[Collected data]
____________

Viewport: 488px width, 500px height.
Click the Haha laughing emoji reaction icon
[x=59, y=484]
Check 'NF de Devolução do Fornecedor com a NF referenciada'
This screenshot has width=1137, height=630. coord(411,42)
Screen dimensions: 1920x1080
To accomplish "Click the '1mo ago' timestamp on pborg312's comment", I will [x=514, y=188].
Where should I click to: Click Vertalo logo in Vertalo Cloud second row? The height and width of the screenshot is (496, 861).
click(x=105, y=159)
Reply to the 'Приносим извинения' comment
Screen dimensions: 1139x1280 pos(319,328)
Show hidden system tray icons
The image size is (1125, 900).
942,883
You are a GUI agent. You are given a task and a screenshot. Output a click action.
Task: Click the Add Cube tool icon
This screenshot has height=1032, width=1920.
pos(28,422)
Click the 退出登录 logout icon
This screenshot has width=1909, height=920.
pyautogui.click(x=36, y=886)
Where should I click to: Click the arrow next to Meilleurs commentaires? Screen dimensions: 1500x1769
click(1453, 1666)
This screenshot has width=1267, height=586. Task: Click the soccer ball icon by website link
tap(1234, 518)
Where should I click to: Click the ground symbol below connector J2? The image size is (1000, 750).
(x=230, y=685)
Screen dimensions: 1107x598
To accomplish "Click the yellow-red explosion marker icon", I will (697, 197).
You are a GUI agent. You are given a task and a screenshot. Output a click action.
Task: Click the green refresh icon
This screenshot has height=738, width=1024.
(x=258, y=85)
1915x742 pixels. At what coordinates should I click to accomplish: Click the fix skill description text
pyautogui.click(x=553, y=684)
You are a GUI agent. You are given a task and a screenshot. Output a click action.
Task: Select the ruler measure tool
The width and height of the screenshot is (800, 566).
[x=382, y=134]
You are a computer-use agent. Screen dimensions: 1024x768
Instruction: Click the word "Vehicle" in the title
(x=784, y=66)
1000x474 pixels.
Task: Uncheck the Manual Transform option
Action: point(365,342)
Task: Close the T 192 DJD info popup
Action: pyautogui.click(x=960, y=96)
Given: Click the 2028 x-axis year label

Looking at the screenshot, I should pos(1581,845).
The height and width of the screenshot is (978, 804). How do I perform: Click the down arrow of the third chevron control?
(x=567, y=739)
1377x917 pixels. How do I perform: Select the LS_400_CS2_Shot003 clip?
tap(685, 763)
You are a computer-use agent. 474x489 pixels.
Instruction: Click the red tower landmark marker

____________

**ACTIVITY:**
Filter the entries and copy each line with "tool".

**RESPONSE BELOW:**
Task: Click the Add Cube tool icon
Task: Select the ruler measure tool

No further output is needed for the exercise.